Chain empowerment - Supporting african farmers to develop market

Publication proposée par Michel Pernot du Breuil

Contribution

This text is a book which shows how Africa’s smallholder farmers can earn more from their crops and livestock by taking control over the value chains they are part of, chains that link them with consumers in Africa’s town and cities.

The book describes two basic strategies that groups of farmers can use to improve their incomes : vertical and horizontal integration.
- Vertical integration means taking on additional activities in the value chain.
- Horizontal integration means becoming more involved in managing the value chain itself by farmers’improving their access to and management of information, their knowledge of the market, their control over contacts, or their cooperation with others actors in the chain.

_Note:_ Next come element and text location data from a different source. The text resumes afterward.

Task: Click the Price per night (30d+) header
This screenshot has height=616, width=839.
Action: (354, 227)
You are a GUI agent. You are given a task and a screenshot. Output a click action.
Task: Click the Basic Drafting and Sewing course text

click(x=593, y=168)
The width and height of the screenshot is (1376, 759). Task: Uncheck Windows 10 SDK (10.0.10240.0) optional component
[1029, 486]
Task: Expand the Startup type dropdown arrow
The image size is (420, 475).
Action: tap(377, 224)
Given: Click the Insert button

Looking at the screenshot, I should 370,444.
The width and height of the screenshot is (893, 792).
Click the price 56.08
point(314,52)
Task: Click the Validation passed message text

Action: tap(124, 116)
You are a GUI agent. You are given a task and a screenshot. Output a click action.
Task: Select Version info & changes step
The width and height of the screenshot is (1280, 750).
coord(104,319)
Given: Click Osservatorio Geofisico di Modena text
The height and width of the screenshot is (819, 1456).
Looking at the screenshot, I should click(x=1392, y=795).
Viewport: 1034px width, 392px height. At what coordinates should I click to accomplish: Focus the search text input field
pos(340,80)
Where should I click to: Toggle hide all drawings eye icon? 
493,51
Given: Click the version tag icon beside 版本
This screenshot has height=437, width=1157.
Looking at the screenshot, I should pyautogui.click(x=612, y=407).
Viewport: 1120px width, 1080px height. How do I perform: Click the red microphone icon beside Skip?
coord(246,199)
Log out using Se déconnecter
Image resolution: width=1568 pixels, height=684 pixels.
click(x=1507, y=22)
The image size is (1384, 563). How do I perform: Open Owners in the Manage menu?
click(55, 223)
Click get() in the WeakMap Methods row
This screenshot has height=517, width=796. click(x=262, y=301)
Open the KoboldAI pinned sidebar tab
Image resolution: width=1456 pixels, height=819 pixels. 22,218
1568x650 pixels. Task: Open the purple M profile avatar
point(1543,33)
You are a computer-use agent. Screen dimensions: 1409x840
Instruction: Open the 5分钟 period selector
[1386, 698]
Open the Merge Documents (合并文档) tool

This book contains 19 case studies showing how groups of farmers throught out Africa have adopted one or both of these strategies to improve their incomes.

Content

The remaining chapters in this book focus on the concept of value chains and how to improve them.

- Chapter 1, introduction.
- Chapter 2, Introducing value chains, describes a framework for analysing the farmers’ position in a value chain, and for making strategic decisions on how to help them improve it. It presents four roles that farmers may play in the chain.
- Chapters 3-6 present cases describing how groups of farmers have improved their position in the chain, either by improving how they perform the role, or by taking on new roles. These chapters also describe the role of the intermediary organization in helping them to do so.
- Chapter 3, Chain actors, describes how three groups of producers improved their position as chain actors by improving their production techniques and finding markets for their produce.
- Chapter 4, Chain partners, tells how various groups have been able to take on more management roles in the chain, so becoming chain partners.
- Chapter 5, Chain activity integrators, shows how farmers’ groups shifted from being chain actors to chain activity integrators by adding value to their produce, for example by processing it.
- Chapter 6, Chain co-owners, describes how farmers have become chain co-owners through a combination of increasing the types of activities they perform, as well as increasing their ability to manage the chain itself.
- Chapter 7, Strategies for chain empowerment, distils lessons from these cases. It describes the strategies that the intermediary organization can use to help farmers with improving their position in the chain.
- Chapter 8, Facilitating chain development, describes the various roles that the intermediary organization may consider playing in promoting value chains.
- Chapter 9, Resources, gives a brief overview of various tools that intermediary organizations can use in analyzing and facilitating the development of value chains. It also lists relevant resource materials and provides details on the contributors to this book.